Но в первую же ночь после его смерти как-то вдруг зашумели в сетях, что мама-то Шурина, ах! – из знаменитой диссидентской фамилии – “неужели? те самые”? Я и прежде читала книгу мемуаров его, как оказалось, бабушки, но совершенно не соотносила, хотя фамилию он не скрывал, с гордостью публиковал мамино фото (утонченная красавица, изысканнейшая) в фейсбуке. Но не соотносилось: где имение, а где наводнение. А вот оно – дышало и пело.
И тогда, 11 апреля, по-детски размазывая слёзы кулаком, я бессмысленно спрашивала у кого-то, что́ это было, почему он ни разу за тринадцать лет нашей дружбы, ни разу не сказал, – хотя всё это уже не имело решительно никакого значения, но надо было о чем-то спрашивать, совершать какое-то делание, какие-то вопросы…
Но ведь и правда: куда как эффектно по постсоветским модам, можно сказать – престижно: шпионы и диссиденты, резидентура-ГУЛАГ-диссидентский салон-высадка в Израиле, – такая концентрация XX века в самых его броских и общественно одобряемых сюжетах.
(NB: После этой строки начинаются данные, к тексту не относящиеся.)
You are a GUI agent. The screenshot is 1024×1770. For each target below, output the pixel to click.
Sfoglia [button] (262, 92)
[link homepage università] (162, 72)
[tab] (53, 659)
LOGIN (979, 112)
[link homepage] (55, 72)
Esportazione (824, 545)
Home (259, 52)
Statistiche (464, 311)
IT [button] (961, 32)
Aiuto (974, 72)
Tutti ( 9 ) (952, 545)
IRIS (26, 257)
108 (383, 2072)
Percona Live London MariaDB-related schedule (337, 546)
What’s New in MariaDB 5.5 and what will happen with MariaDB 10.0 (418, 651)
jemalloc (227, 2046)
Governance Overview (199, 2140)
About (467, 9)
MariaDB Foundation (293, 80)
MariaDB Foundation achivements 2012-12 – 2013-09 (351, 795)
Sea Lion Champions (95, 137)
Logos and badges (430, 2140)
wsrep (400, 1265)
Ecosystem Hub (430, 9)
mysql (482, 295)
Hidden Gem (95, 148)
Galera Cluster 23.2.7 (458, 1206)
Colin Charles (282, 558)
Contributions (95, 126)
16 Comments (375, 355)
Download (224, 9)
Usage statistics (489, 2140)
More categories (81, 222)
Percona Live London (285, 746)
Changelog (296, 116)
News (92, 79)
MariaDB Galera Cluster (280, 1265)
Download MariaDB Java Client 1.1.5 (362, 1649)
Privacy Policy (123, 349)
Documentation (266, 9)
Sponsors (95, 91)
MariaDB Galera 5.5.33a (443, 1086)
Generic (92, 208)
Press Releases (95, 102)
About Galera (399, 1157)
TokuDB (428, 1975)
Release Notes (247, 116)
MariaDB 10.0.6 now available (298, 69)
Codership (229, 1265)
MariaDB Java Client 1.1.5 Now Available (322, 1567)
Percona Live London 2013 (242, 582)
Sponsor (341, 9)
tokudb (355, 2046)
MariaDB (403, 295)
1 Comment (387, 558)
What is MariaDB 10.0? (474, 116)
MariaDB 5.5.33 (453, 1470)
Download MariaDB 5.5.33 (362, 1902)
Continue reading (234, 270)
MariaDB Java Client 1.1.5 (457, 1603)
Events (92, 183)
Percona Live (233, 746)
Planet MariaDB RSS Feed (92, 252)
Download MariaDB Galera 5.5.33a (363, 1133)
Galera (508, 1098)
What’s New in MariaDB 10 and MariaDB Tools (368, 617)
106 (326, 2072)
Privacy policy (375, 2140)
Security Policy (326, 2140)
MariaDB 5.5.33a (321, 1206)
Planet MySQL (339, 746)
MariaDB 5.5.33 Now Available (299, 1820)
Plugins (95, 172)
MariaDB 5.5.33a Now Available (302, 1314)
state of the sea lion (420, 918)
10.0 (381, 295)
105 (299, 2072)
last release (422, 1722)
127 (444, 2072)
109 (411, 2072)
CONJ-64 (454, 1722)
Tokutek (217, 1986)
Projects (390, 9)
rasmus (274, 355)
Но он не хотел этому – одобряемому – мифу принадлежать. Вернее, так: он не мог принадлежать мифу “Московской саги”, аксеновщине этой, но хотел быть причастным миру “Чистого понедельника” и “Анны Карениной”, и усадьбы, и деревни, и на холме средь желтой нивы, – а еще: ночной, ветреной, инфернальной Вене (где с равно веселой кротостью, только ему свойственной, снимал то большую модерновую квартиру, то чуть ли не студенческий чердак), и “всечеловеческим, яснеющим в Тоскане”. Это был выбор не прошлого, но настоящего. Не вкуса, но образа существования. Он не мог принадлежать востребованному. Он не мог любить модное. Он был Шура Тимофеевский, только и всего.